Sun Pharma on Monday announced that the US Food and Drug Administration (FDA) issued a Form-483 with eight observations for its Halol facility. The pharma major said that the observations followed a Good Manufacturing Practices (GMP) inspection conducted between June 2 and June 13.
“We hereby inform that the US FDA conducted a Good Manufacturing Practices (GMP) inspection of Sun Pharmaceutical Industries Limited’s Halol facility (Gujarat, India) from 02 June to 13 June 2025. At the conclusion of the inspection, the US FDA issued a Form-483, with 8 observations,” Sun Pharma said in a regulatory filing.

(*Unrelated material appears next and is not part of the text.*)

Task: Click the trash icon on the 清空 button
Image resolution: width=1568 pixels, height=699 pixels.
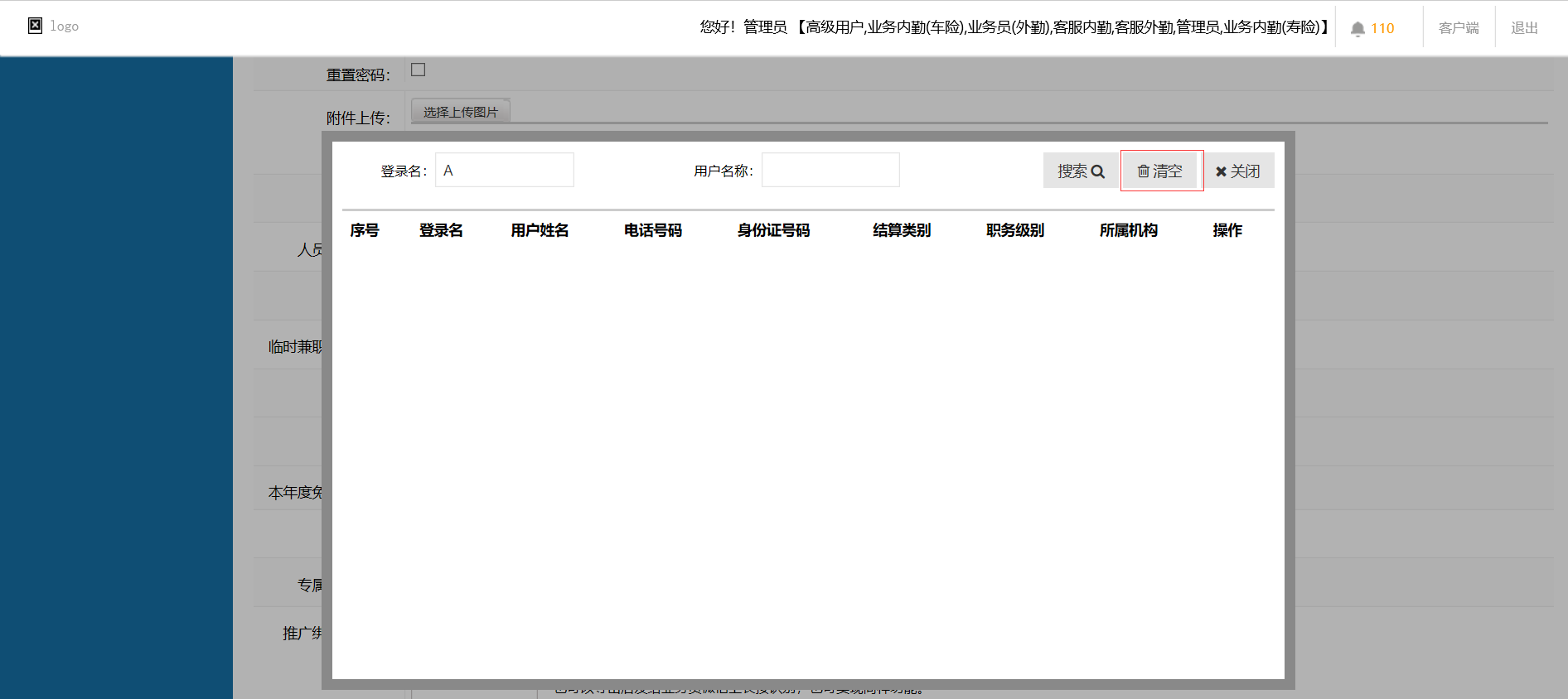Action: point(1143,171)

Halol is one of the key plants for Sun Pharma but has been under an import alert since December 2022. The company had earlier received a warning letter for the Halol plant.

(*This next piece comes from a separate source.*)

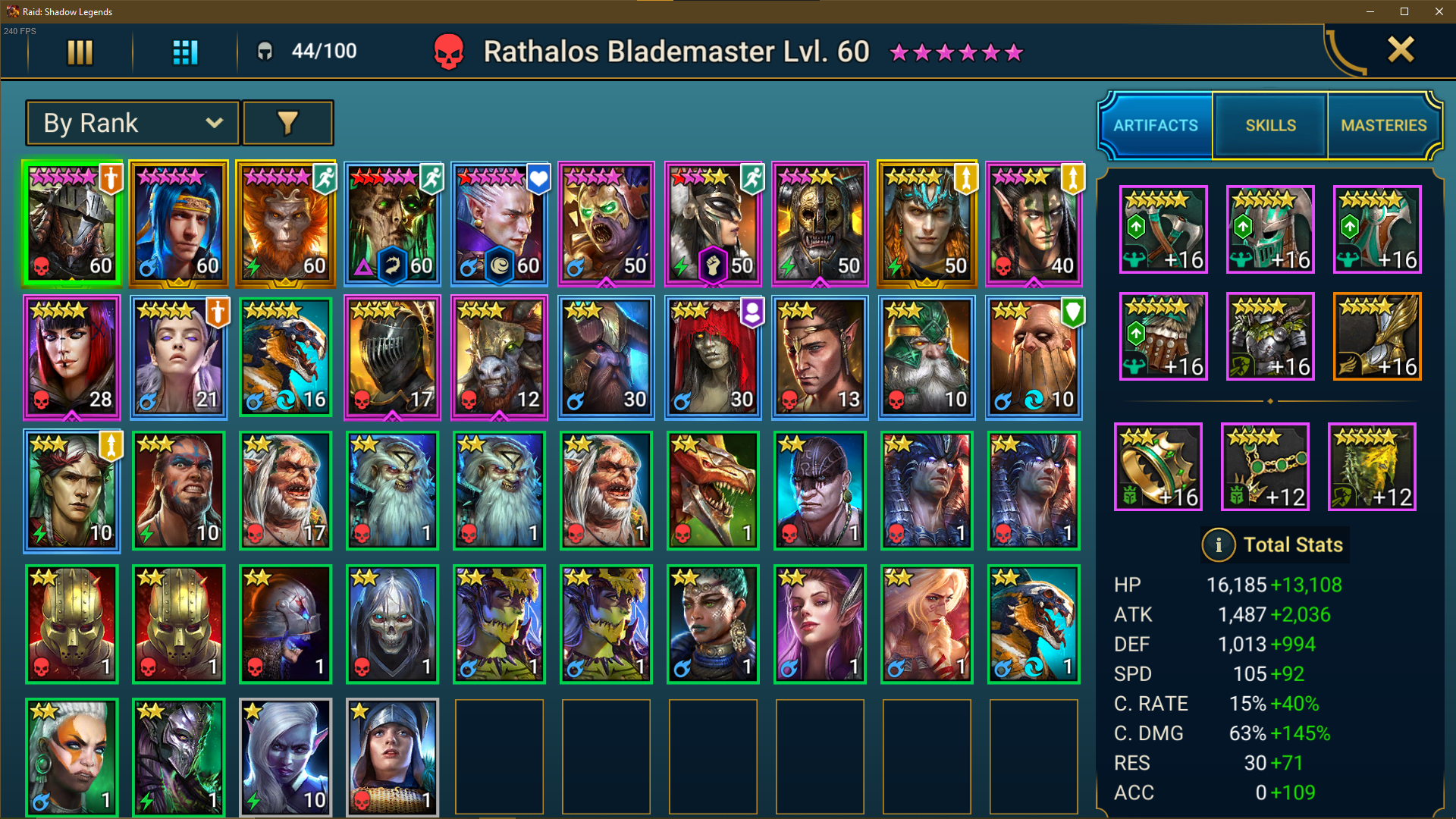
Task: Open champion filter funnel icon
Action: pos(287,123)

Earlier on June 13, Sun Pharma had announced a significant leadership transition, appointing Kirti Ganorkar as the company’s managing director, effective September 1, 2025. Founder Dilip Shanghvi will step down from the role and continue as the Executive Chairman of the Board.
The company had said that this move marks the culmination of a “structured and forward-looking succession planning process” aimed at ensuring leadership continuity. The appointment is pending shareholder approval at the company’s next Annual General Meeting.

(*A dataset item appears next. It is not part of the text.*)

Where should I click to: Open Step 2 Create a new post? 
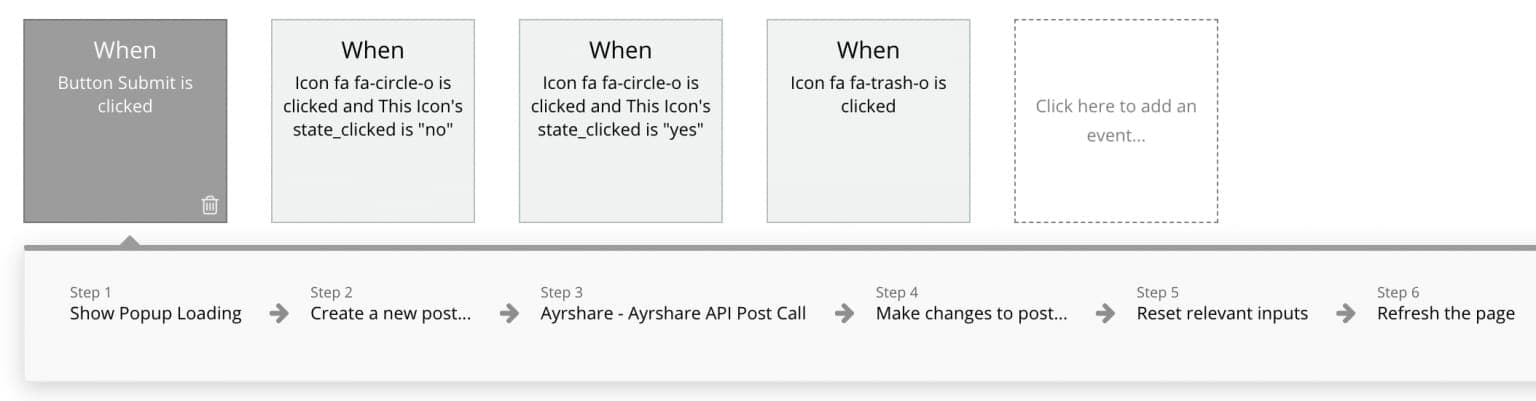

In May, the pharma company had released its fiscal fourth quarter results with a 19 per cent YoY growth in consolidated profit at Rs 2,153.93 crore against a profit of Rs 2,658.74 crore in the corresponding quarter of the previous financial year. It posted revenue from operations at Rs 12,958.84 crore, up 8 per cent on-year from Rs 11,982.90 crore reported during the fourth quarter of FY24. EBITDA for the quarter under review increased 22 per cent to Rs 3,716 crore.
Shares of Sun Pharma were down 0.56 per cent at 9:50 am at a trading price of Rs 1,679.20.